4 Annotations

First Reading

Emilio  •  Link

"Wife of the 1st Baron Vere of Tilbury; she lived in Clapton, Middlesex." (L&M footnote) Sam's mother used to work as her washer-woman, we discover on 5 Feb. '60/'61.

Third Reading

San Diego Sarah  •  Link

Horace Vere, 1st Baron Vere of Tilbury (1565 – 1635) was an English military officer and peer who served during the Eighty Years' War and the Thirty Years' War. A brother of Francis Vere, he was sent to the Electoral Palatinate by King James in 1620.
Horace Vere, 1st Baron Vere of Tilbury was a first cousin of Edward de Vere, 17th Earl of Oxford (1550–1604).

Following the campaign season of 1607 Horace Vere, 1st Baron Vere of Tilbury returned to England for a double celebration: his brother, aged 47, married a woman 30 years younger than himself;
and in November 1607 Sir Horace, at 42, wed Lady Mary Tracy Hoby (1581-1671), aged 26. They had met in 1606 when Horace was visiting home. Mary was the widow of William Hoby and had 2 small children. It was thus a convenient match for Mary, but Horace seems genuinely to have been in love.

Lady Mary Tracy Hoby (1581–1671) was a daughter of Sir John Tracy (died 1591) of Toddington, Gloucs., and his wife Anne, daughter of Thomas Throckmorton (died 1568). Her brother Sir Thomas Tracy was a member of the household of Anne of Denmark, as an usher of her privy chamber.

Mary Tracy Hoby, Lady Vere followed Sir Horace to the Netherlands in July 1608, and in later life both clearly had great affection for each other. ...

Mary, Lady Vere's religious views were regarded by some contemporaries as "of a Dutch complexion" (DNB) and it was to this she owed parliament's favour after the civil wars when she was for a time the Governor of Princess Elizabeth and Henry, Duke of Gloucester.

It was probably the case that Horace married her because her views agreed with his own, rather than that she picked up Presbyterianism in the Netherlands.

In 1608, in his absence, she made a donation to Sir Thomas Bodley's Calvinist intellectual project at Oxford University.
Lady Mary's strong views; Sir Horace's family background; his friendship with the princes of Orange (known as defenders of the Reformed church in the Netherlands); his appointment as governor of Utrecht in place of Sir John Ogle, tainted with Arminian sympathies; and his patronage of godly ministers exiled from England all make it clear Sir Horace was a Puritan and probably a Presbyterian.

= Stored data =
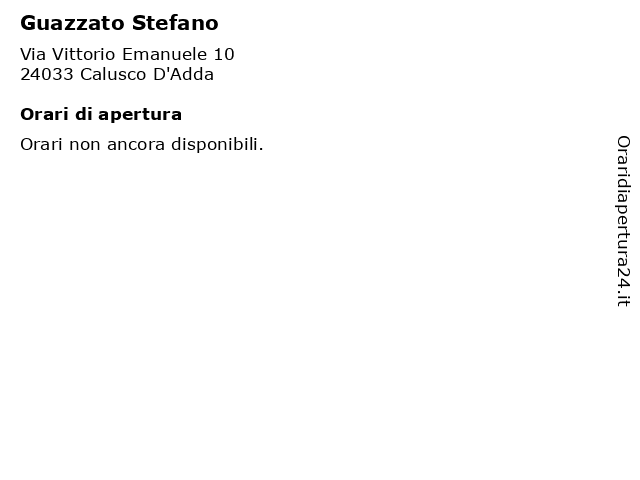Click the bold word apertura
The width and height of the screenshot is (640, 480).
(x=140, y=116)
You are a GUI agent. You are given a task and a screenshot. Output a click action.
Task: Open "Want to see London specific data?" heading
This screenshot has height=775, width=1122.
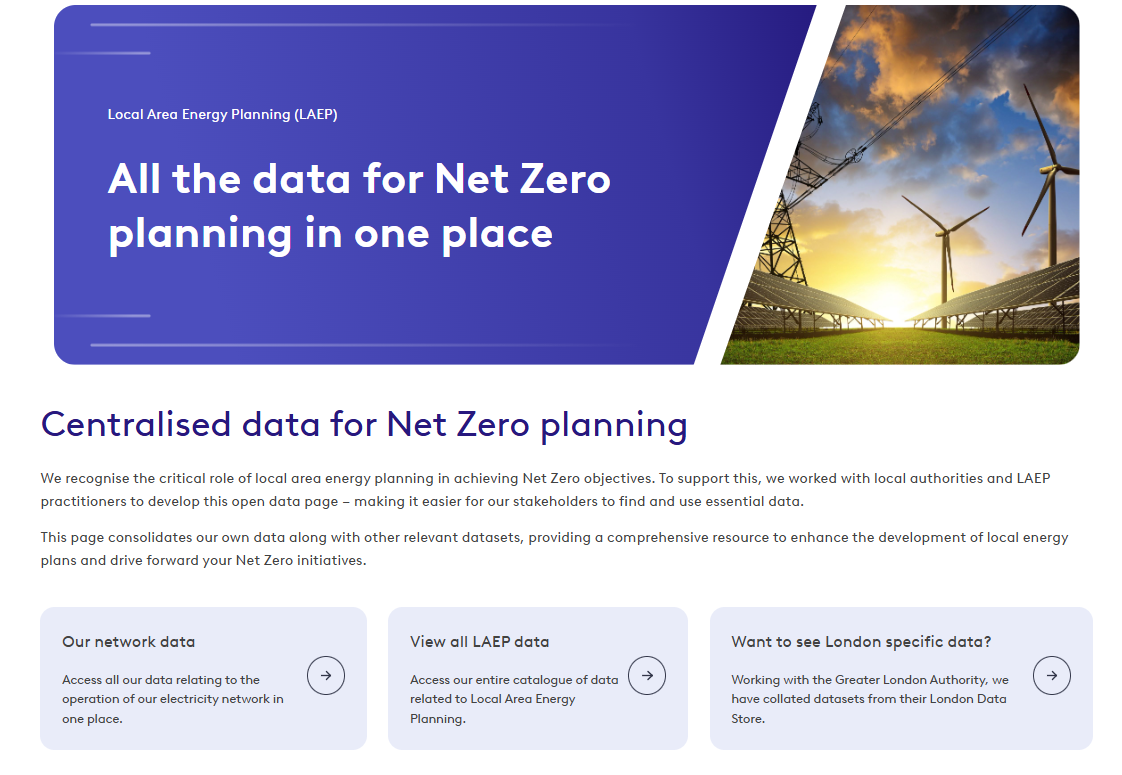861,642
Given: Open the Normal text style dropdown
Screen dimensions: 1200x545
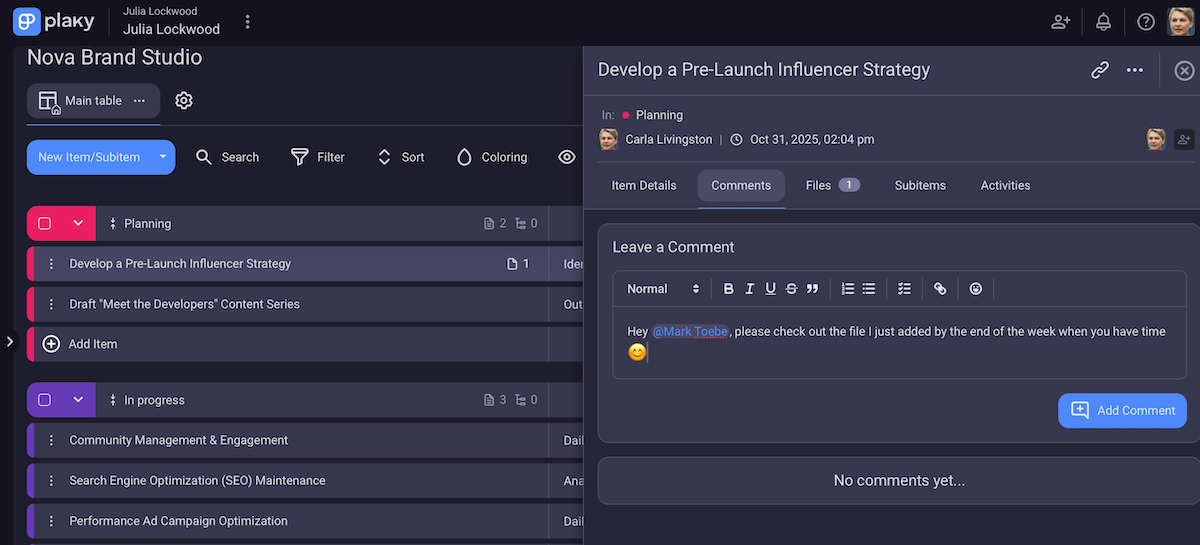Looking at the screenshot, I should coord(662,289).
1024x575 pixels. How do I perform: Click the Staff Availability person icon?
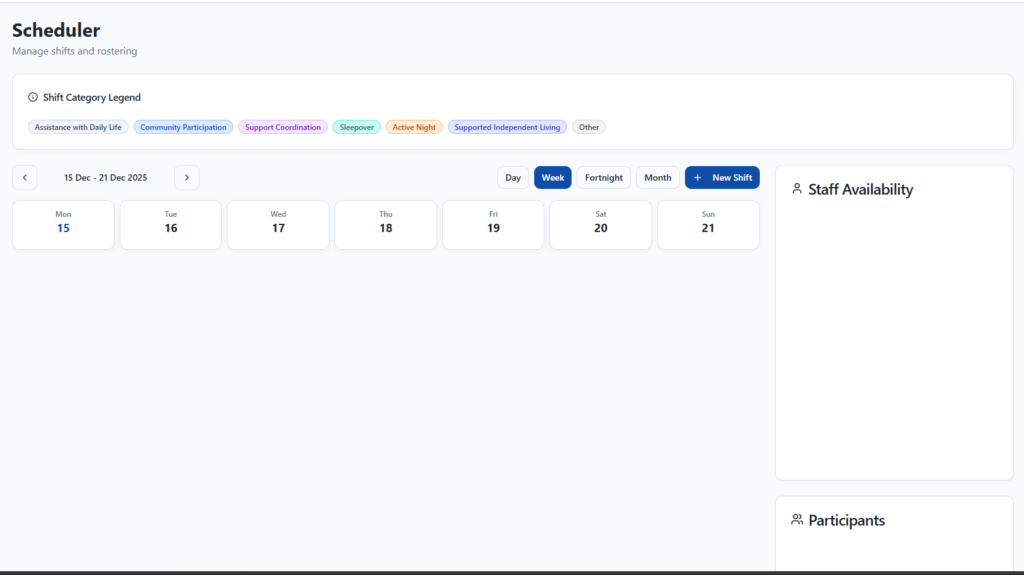click(797, 189)
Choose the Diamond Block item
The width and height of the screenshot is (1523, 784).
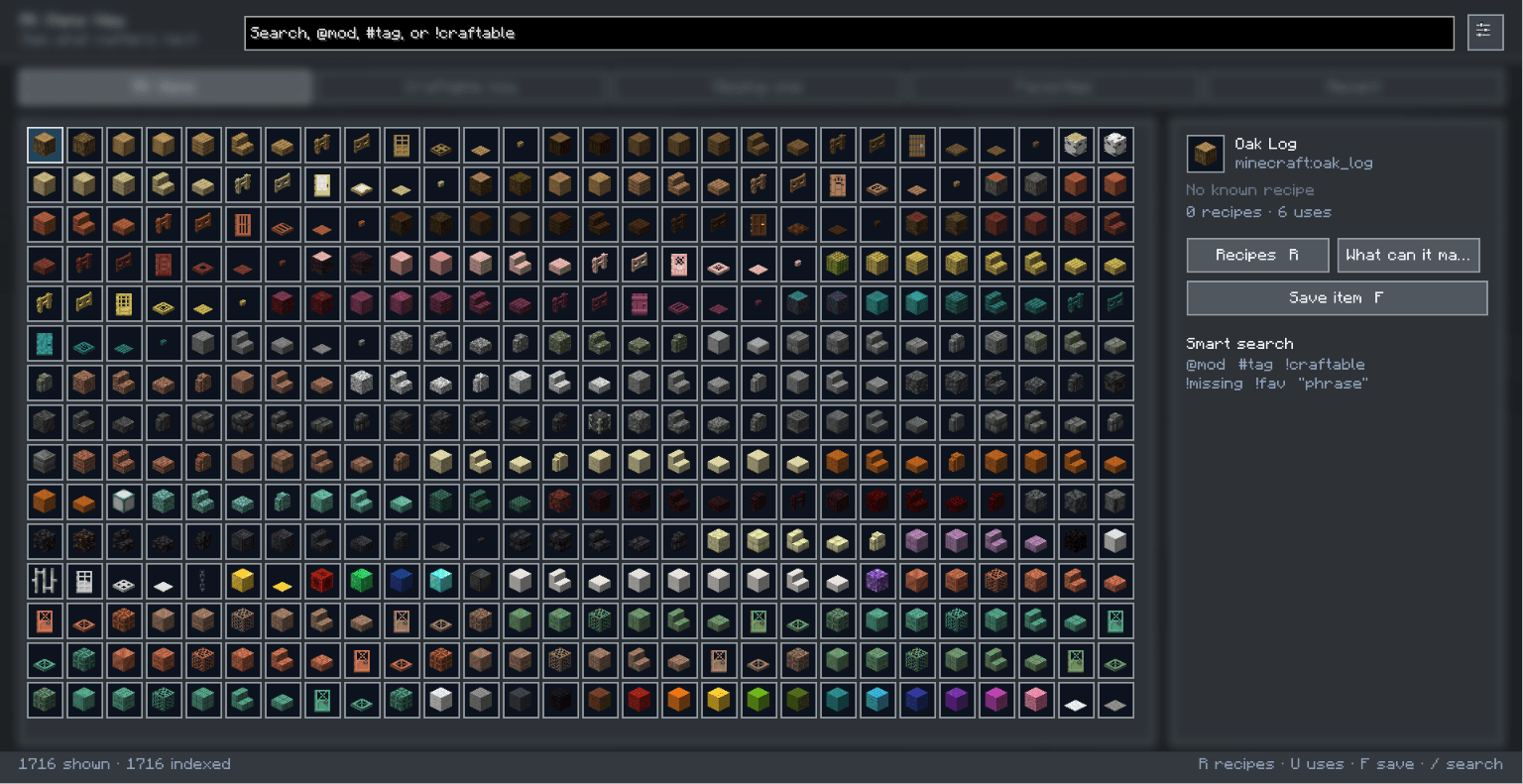441,581
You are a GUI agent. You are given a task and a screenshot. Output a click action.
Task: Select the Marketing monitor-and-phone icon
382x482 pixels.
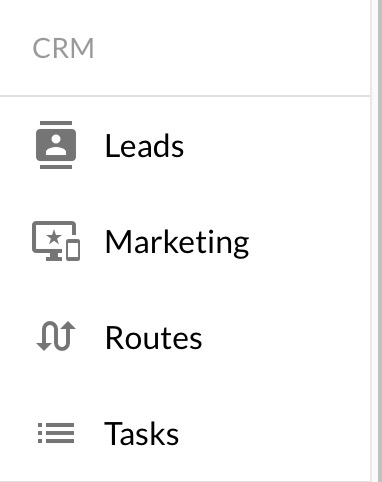[56, 241]

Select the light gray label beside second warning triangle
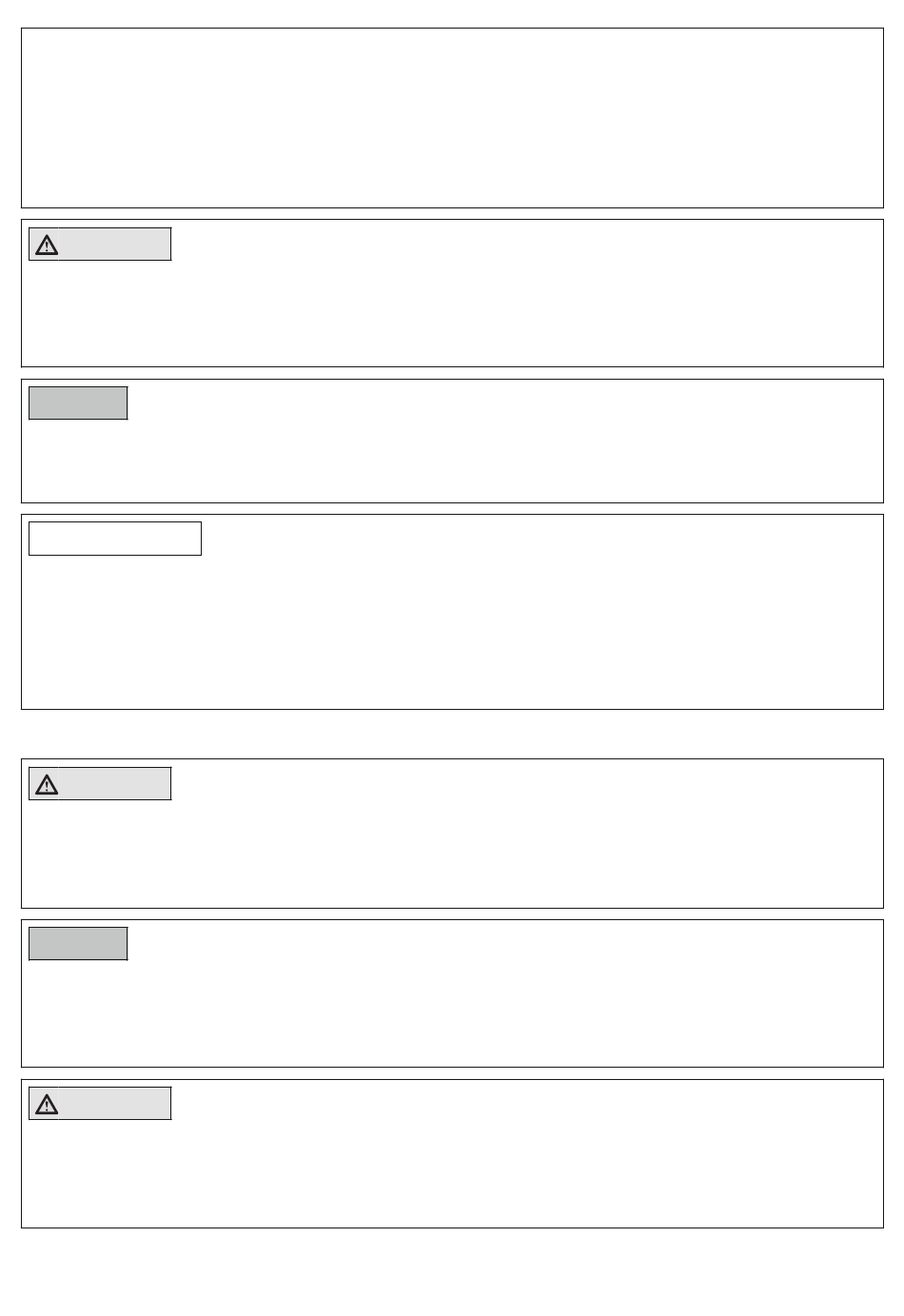(115, 784)
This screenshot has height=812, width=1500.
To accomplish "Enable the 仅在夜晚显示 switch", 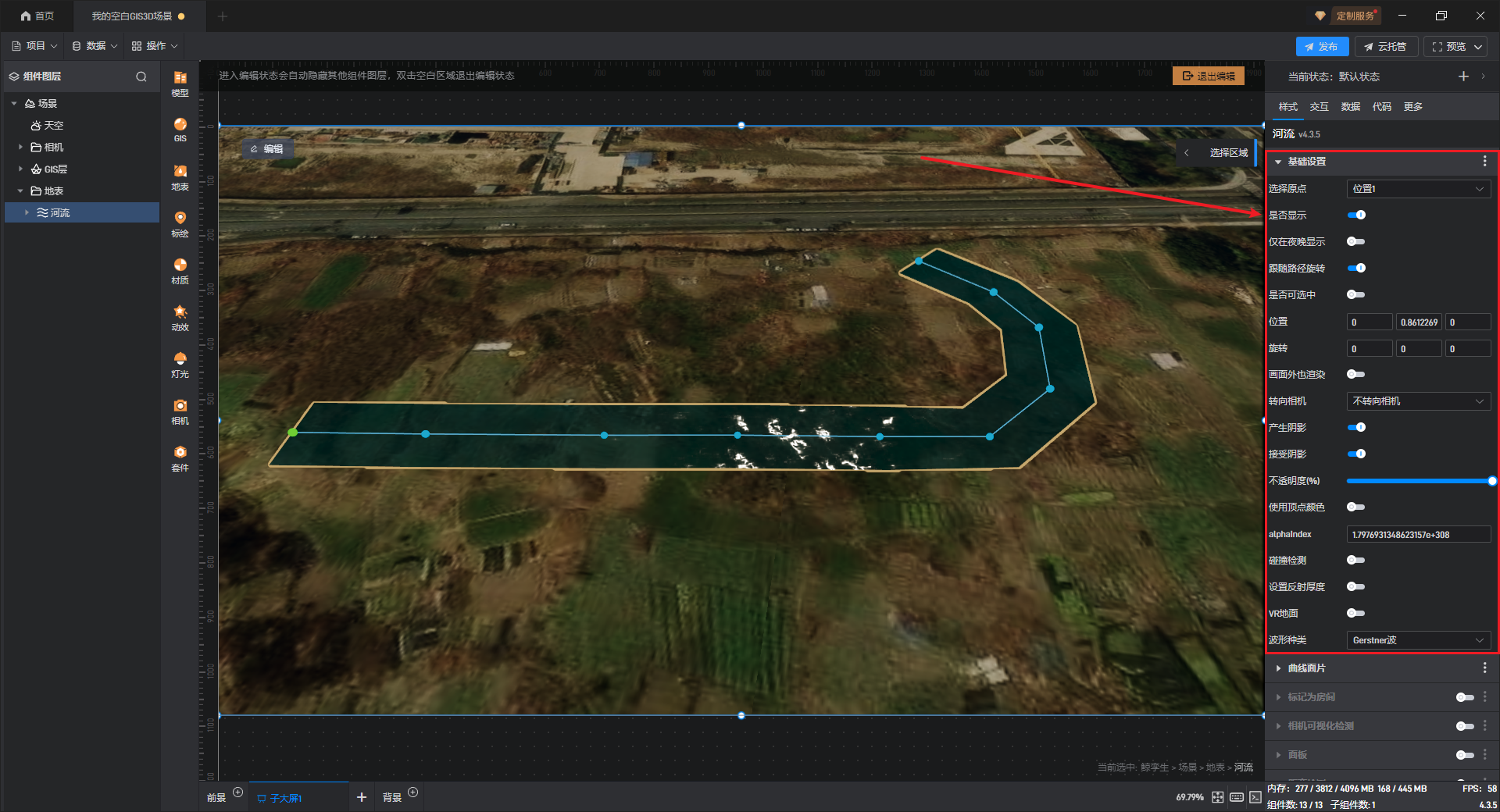I will tap(1356, 241).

= What to do =
According to the annotations on Lady Vere, when did Mary Tracy Hoby follow Sir Horace to the Netherlands?

= Final result =
In July 1608.